[Stored data entries]
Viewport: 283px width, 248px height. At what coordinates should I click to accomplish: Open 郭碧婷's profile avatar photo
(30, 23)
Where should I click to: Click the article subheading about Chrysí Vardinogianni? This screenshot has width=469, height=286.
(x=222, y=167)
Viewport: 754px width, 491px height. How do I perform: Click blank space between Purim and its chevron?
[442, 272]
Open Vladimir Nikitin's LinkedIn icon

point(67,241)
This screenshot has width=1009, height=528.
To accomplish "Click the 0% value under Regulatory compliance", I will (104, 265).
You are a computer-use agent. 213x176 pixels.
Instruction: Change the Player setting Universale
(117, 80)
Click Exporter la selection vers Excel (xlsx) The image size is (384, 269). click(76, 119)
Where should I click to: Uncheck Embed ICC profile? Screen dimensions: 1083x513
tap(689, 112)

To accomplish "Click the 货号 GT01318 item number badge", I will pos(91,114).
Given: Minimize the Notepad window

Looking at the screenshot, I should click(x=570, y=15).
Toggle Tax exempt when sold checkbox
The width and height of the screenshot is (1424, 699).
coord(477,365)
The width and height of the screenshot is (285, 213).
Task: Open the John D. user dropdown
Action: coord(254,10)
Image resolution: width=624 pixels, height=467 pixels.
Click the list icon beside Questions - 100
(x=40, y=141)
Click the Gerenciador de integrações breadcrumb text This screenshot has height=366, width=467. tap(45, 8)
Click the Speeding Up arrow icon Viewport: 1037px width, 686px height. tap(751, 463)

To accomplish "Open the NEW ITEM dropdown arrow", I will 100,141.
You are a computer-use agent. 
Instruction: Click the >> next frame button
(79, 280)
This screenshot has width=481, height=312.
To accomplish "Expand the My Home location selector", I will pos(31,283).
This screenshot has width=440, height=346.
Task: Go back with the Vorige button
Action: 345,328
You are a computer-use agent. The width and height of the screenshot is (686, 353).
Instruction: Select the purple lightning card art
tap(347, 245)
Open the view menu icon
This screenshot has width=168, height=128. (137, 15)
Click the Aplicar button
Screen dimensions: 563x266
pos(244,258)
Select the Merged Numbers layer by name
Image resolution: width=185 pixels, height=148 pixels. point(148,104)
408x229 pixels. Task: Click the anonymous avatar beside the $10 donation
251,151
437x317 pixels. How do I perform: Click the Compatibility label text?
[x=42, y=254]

■ WORK INSTRUCTIONS:
An exact copy of all the records above is needed.

■ YOUR RESPONSE:
Viewport: 283px width, 248px height. At what coordinates should I click to accomplish: Open 郭碧婷's profile avatar photo
(30, 23)
Where should I click to: Click the article subheading about Chrysí Vardinogianni? This screenshot has width=469, height=286.
(x=222, y=167)
Viewport: 754px width, 491px height. How do I perform: Click blank space between Purim and its chevron?
[442, 272]
Open Vladimir Nikitin's LinkedIn icon

point(67,241)
This screenshot has width=1009, height=528.
To accomplish "Click the 0% value under Regulatory compliance", I will (104, 265).
You are a computer-use agent. 213x176 pixels.
Instruction: Change the Player setting Universale
(117, 80)
Click Exporter la selection vers Excel (xlsx) The image size is (384, 269). click(76, 119)
Where should I click to: Uncheck Embed ICC profile? Screen dimensions: 1083x513
tap(689, 112)

To accomplish "Click the 货号 GT01318 item number badge", I will pos(91,114).
Given: Minimize the Notepad window

Looking at the screenshot, I should click(x=570, y=15).
Toggle Tax exempt when sold checkbox
The width and height of the screenshot is (1424, 699).
coord(477,365)
The width and height of the screenshot is (285, 213).
Task: Open the John D. user dropdown
Action: coord(254,10)
Image resolution: width=624 pixels, height=467 pixels.
Click the list icon beside Questions - 100
(x=40, y=141)
Click the Gerenciador de integrações breadcrumb text This screenshot has height=366, width=467. tap(45, 8)
Click the Speeding Up arrow icon Viewport: 1037px width, 686px height. tap(751, 463)

To accomplish "Open the NEW ITEM dropdown arrow", I will 100,141.
You are a computer-use agent. 
Instruction: Click the >> next frame button
(79, 280)
This screenshot has width=481, height=312.
To accomplish "Expand the My Home location selector", I will pos(31,283).
This screenshot has width=440, height=346.
Task: Go back with the Vorige button
Action: 345,328
You are a computer-use agent. The width and height of the screenshot is (686, 353).
Instruction: Select the purple lightning card art
tap(347, 245)
Open the view menu icon
This screenshot has width=168, height=128. (137, 15)
Click the Aplicar button
Screen dimensions: 563x266
pos(244,258)
Select the Merged Numbers layer by name
Image resolution: width=185 pixels, height=148 pixels. point(148,104)
408x229 pixels. Task: Click the anonymous avatar beside the $10 donation
251,151
437x317 pixels. How do I perform: Click the Compatibility label text?
[x=42, y=254]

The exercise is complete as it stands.